5.2 Context as a Source of Diversity

In the previous section we showed that our approach produces highly diverse predictions. In this section we investigate the source of this diversity: our hypothesis is that each head relies differently on contextual information depending on the dilation rate of their respective spatial pyramid module, resulting in diverse predictive behaviors.

We test this hypothesis by evaluating the ability of each head to perform semantic segmentation when only contextual information is available. We corrupt the pixels of the foreground classes in BDD-Anomaly²²2Pole, traffic light, traffic sign, person, car, truck, bus. with random uniform noise while leaving the background pixels unchanged, then we evaluate how well each head can still classify the corrupted foreground pixels by relying on the context.
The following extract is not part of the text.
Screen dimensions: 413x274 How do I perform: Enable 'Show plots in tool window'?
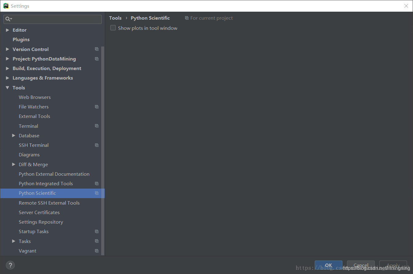113,28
An example of the process can be seen in Figure 5 (left). Figure 5 (right) shows the mIoU on the noisy foreground as a percentage of the foreground mIoU on the original clean image. We can observe that dilation rate and robustness to foreground corruption are proportional to each other at multiple noise levels, as further illustrated by the qualitative example in the figure. The different result quality for different dilation rates confirm the validity of contextual aggregation as a source of prediction diversity, as anticipated by the comparison with regular (non-contextual) ensembles on variance and mutual information in Section 5.1.
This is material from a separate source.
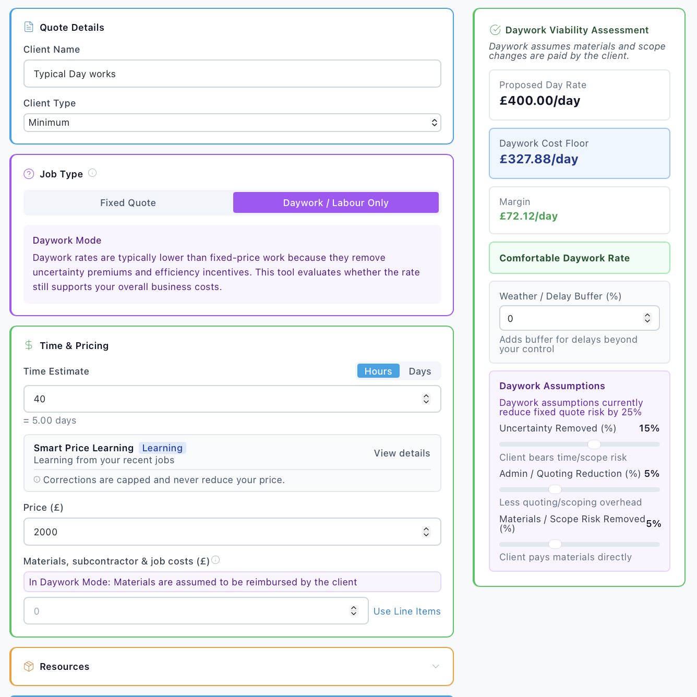Click the Learning badge label
The height and width of the screenshot is (697, 697).
coord(162,448)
Figure 5: Left - example of foreground corruption: the cars are corrupted with noise and the head with the largest dilation rate ( $h_{36}$ ) can still largely segment them, unlike the no-dilation head $h_{1}$ . Right - corruption robustness: We evaluate semantic segmentation of each probe on the corrupted foreground objects. The retained mIoU ( ${mIoU}_{c o r r u p t} / {mIoU}_{c l e a n}$ ) increases with dilation rate, indicating more reliance on context. Results for BDD-Anomaly on DeepLabV3.

5.3 Effect of Contextual Diversity on OoD Detection

The results presented in Section 4 already show that contextual probing improves performance on the task. Moreover, results obtained from the application of MOoSe to transformer-based models (7.3% average AUPR increase on StreetHazards across scoring functions), which are available in the supplementary material, indicate that the principle is applicable across architectures and its gains are not an artifact of CNNs.
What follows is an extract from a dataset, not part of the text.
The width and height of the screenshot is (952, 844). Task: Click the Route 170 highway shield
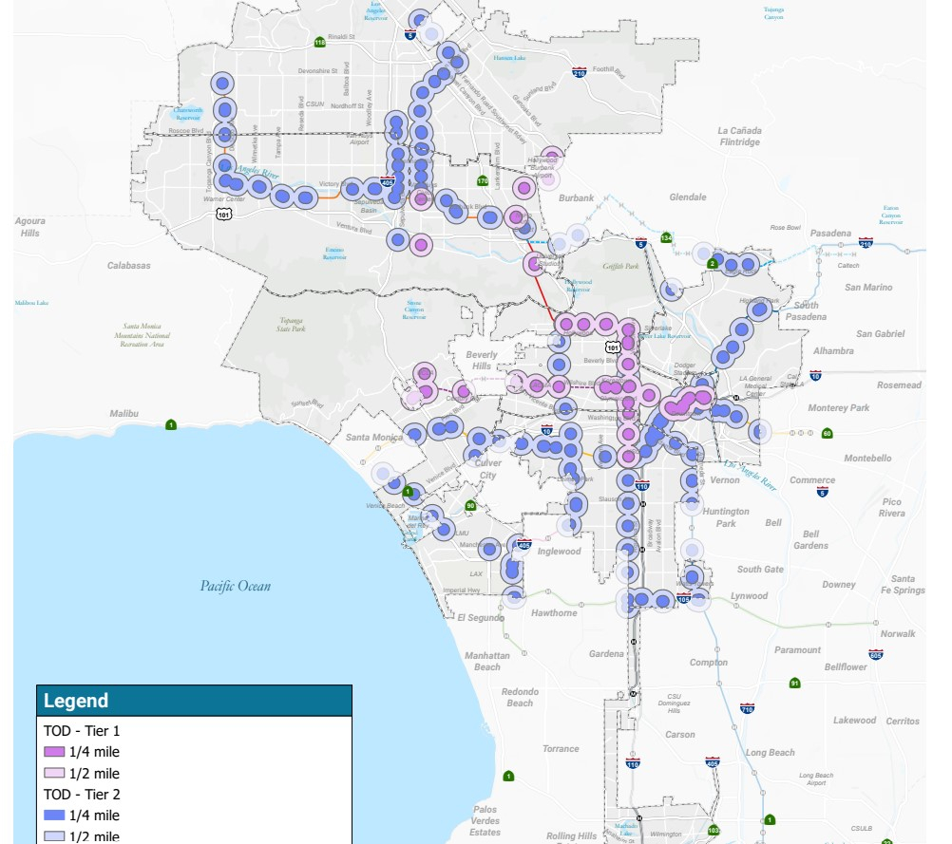pyautogui.click(x=482, y=180)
The last point to address is the contribution of contextual diversity to out-of-distribution detection. To quantify this contribution, we performed an ablation study removing receptive field diversity from DeepLabV3 by using the same dilation rate for all the convolutions in the spatial pyramid module. We train several versions of this single-dilation (SD) MOoSe, each with a different dilation rate, and present the comparison with standard MOoSe in Table 4 (right). Firstly, all single dilation models have lower prediction variance than regular MOoSe. Secondly, although the single-dilation models still outperform their global head, MOoSe yields larger gains than all SD models, both in absolute and relative terms. While these results confirm that contextual diversity is crucial for the success of our method, they also show that there are more contributing factors, compatibly with the known benefits of ensembles.

6 Conclusion

In this work we proposed a simple and effective approach for improving dense out-of-distribution detection by leveraging the properties of segmentation decoders to obtain a set of diverse predictions. Our experiments showed that MOoSe yields consistent gains on a variety of datasets and model architectures, and that it compares favorably with computationally much more expensive ensembles. We showed that our approach also outperforms other state-of-the-art approaches, and that due to its simplicity it could be easily combined with them. Even though we tested our method on various architectures, and despite the versatility of the main idea, one current limitation of MOoSe is its reliance on a specific architectural paradigm: the spatial pyramid. We also identified false positives among small objects to be an inherent failure mode of our approach, which potentially could be mitigated by combining MOoSe with alternative concepts that act at a single contextual scale.